实际上,像Crawler-Lib Engine这样的真实系统可以在相对较好的硬件上每秒执行20,000-30,000个HTTP请求。因此,很明显,时间测量对最大吞吐量有影响。
有些人可能会争辩说DateTime.Now
比Environment.TickCount
更精确。这是部分正确的。这里有一个代码片段,用于测量时间戳的粒度:
if (Environment.TickCount > int.MaxValue - 60000)
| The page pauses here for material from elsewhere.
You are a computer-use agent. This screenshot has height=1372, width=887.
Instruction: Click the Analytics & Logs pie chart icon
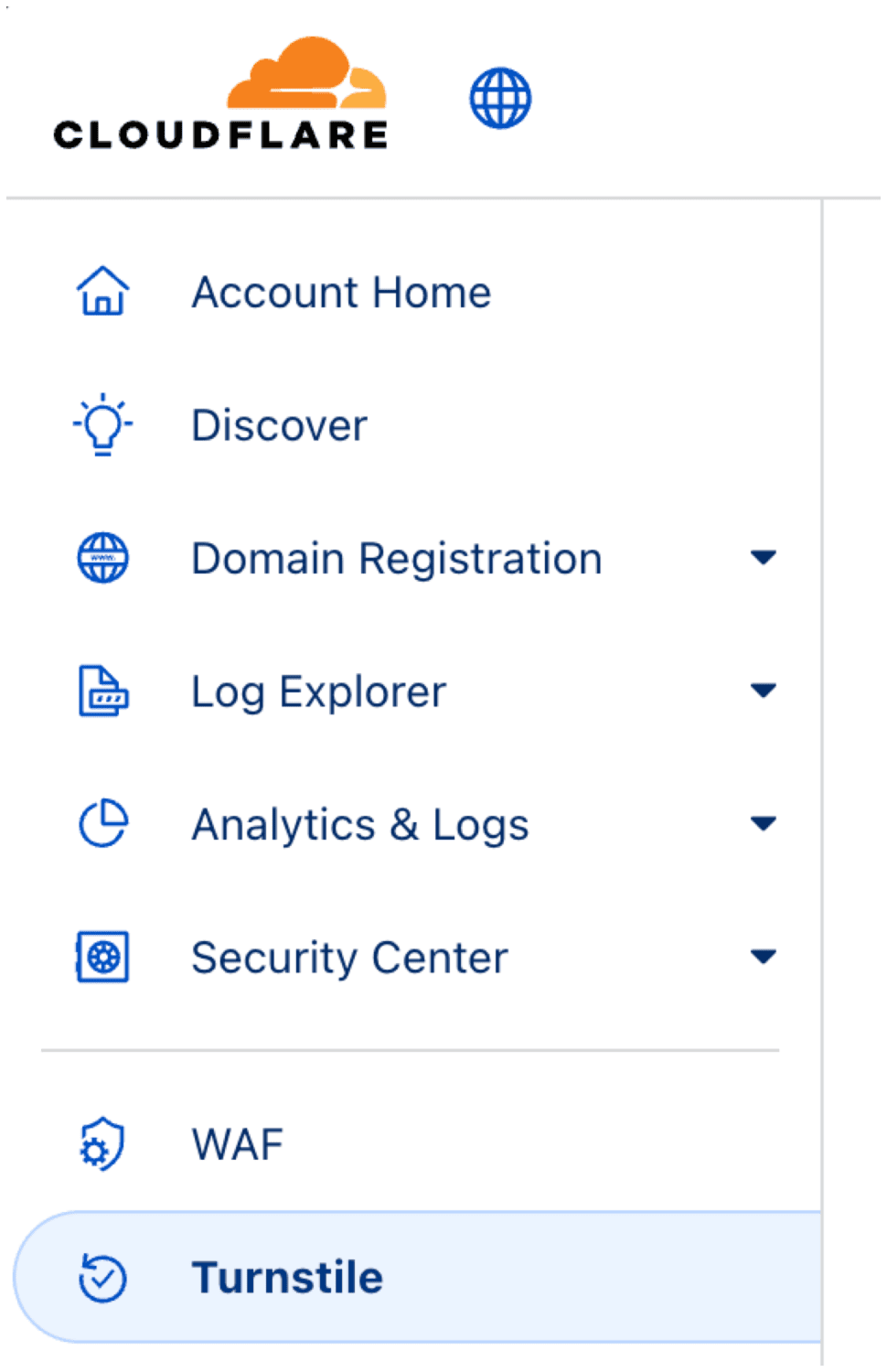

throw new InvalidOperationException("Tick Count will overflow in the next minute, test can't be run");
var startTickCount = Environment.TickCount;
var currentTickCount = startTickCount;
int minGranularity = int.MaxValue;
int maxGranularity = 0;
while (currentTickCount < startTickCount + 1000)
{
var tempMeasure = Environment.TickCount;
if (tempMeasure - currentTickCount > 0)
{
minGranularity = Math.Min(minGranularity, tempMeasure - currentTickCount);
maxGranularity = Math.Max(maxGranularity, tempMeasure - currentGranularity);
}
currentTickCount = tempMeasure;
Thread.Sleep(0);
}
Console.WriteLine("Environment.TickCount Min Granularity: " + minGranularity + ", Max Granularity: " + maxGranularity + "ms");
Console.WriteLine();
var startTime = DateTime.Now;
var currentTime = startTime;
double minGranularityTime = double.MaxValue;
double maxGranularityTime = 0.0;
while (currentTime < startTime + new TimeSpan(0, 0, 1))
{
var tempMeasure = DateTime.Now;
if ((tempMeasure - currentTime).TotalMilliseconds > 0)
{
minGranularityTime = Math.Min(minGranularityTime, (tempMeasure - currentTime).TotalMilliseconds);
maxGranularityTime = Math.Max(maxGranularityTime, (tempMeasure - currentTime).TotalMilliseconds);
}
currentTime = tempMeasure;
Thread.Sleep(0);
}
Console.WriteLine("DateTime Min Granularity: " + minGranularityTime + ", Max Granularity: " + maxGranularityTime + "ms");
在几台机器上运行这个代码片段,发现Environment.TickCount
的粒度约为16毫秒(15.6毫秒),这是默认的系统范围计时器分辨率。系统范围计时器分辨率可以使用函数更改为1毫秒,但通常不建议这样做,因为它会影响所有应用程序。